JAKARTA - Polisi menyatakan bahwa kemampuan tersangka Tatang Sutardin alias Ki Bedil sangat ahli dalam membuat senjata api (senpi) ilegal.
"Ahli membuat senpi, kemampuannya sangat advance dalam merakit senpi ilegal," kata Kasat Resmob Bareskrim Polri, Kombes Arsya Khadafi kepada awak media, Senin (13/4/2026).
Bareskrim Polri menangkap Ki Bedil terkait kasus dugaan tindak pidana kepemilikan dan peredaran senjata api serta bahan peledak ilegal.
"Kejadian ini berdasarkan informasi dari masyarakat yang melaporkan kepada kami.

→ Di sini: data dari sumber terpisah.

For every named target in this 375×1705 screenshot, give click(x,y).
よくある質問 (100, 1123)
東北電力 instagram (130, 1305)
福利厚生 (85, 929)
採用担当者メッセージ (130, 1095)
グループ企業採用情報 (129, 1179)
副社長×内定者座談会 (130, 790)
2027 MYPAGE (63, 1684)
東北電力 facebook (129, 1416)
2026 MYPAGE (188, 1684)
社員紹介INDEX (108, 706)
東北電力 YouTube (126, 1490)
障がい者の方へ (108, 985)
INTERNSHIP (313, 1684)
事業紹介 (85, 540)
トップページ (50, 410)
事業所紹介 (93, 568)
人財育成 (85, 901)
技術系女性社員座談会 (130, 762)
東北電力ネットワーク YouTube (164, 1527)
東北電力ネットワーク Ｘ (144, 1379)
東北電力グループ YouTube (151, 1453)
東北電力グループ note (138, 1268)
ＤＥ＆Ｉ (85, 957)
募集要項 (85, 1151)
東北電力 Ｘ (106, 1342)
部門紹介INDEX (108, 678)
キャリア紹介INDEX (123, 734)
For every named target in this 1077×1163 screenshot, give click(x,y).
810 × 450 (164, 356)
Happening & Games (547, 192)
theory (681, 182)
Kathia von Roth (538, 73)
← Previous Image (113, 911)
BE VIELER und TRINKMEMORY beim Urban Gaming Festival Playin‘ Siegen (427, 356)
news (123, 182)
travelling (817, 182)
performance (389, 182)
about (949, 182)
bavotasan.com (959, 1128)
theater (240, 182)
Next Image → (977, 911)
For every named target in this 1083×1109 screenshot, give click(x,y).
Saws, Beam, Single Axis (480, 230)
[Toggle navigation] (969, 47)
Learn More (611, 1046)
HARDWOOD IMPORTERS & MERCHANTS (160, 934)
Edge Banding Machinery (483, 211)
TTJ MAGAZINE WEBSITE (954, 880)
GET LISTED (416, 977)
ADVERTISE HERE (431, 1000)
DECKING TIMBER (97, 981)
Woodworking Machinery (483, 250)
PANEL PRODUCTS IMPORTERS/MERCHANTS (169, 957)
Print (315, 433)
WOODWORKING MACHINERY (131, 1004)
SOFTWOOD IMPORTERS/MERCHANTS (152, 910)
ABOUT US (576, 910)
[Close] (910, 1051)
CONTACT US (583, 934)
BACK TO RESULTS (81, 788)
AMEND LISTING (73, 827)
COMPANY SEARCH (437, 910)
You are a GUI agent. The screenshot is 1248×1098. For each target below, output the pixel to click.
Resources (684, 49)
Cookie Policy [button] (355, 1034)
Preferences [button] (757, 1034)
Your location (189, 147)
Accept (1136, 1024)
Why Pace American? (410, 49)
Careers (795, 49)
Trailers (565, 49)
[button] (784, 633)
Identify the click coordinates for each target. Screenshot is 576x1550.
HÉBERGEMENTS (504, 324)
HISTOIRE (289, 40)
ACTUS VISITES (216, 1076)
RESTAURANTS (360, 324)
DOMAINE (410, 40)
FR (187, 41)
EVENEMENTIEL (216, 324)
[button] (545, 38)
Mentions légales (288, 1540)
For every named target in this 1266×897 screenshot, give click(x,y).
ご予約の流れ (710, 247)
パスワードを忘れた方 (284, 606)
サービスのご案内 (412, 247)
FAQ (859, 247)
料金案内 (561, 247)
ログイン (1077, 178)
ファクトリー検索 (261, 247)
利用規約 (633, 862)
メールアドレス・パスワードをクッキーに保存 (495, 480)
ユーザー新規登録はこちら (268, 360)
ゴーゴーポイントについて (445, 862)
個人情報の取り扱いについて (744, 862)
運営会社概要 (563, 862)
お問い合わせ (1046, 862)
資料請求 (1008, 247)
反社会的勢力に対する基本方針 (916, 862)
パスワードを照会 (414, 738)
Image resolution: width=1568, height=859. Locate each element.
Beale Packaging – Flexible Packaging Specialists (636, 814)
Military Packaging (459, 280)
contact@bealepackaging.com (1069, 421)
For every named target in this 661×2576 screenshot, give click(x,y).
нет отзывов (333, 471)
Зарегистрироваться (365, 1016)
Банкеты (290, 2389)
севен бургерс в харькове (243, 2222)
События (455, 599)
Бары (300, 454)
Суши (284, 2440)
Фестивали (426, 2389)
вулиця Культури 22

Tim Resmob kemudian menindaklanjuti dengan penangkapan," ujar Arsya.
Arsya menegaskan, penangkapan Ki Bedil ini merupakan bagian dari instruksi langsung Kabareskrim Polri, Komjen Syahardiantono, dalam upaya menurunkan angka kejahatan jalanan (street crime).
"Harapannya penangkapan Ki Bedil ini bisa menurunkan tingkat kejahatan di masyarakat. Tentunya, penangkapan ini kami tindak lanjuti bersama Dittipidum Bareskrim," ucap Arsya.
Pengungkapan kasus ini dilakukan di wilayah Jawa Barat. Operasi penangkapan pertama dilakukan di Warung Nasi Ampera, Jalan Raya Cipacing, Kabupaten Sumedang.
Dari lokasi tersebut, petugas mengamankan seorang terduga pelaku bernama AS yang diduga berperan sebagai perantara (broker) dalam jual beli senjata api ilegal.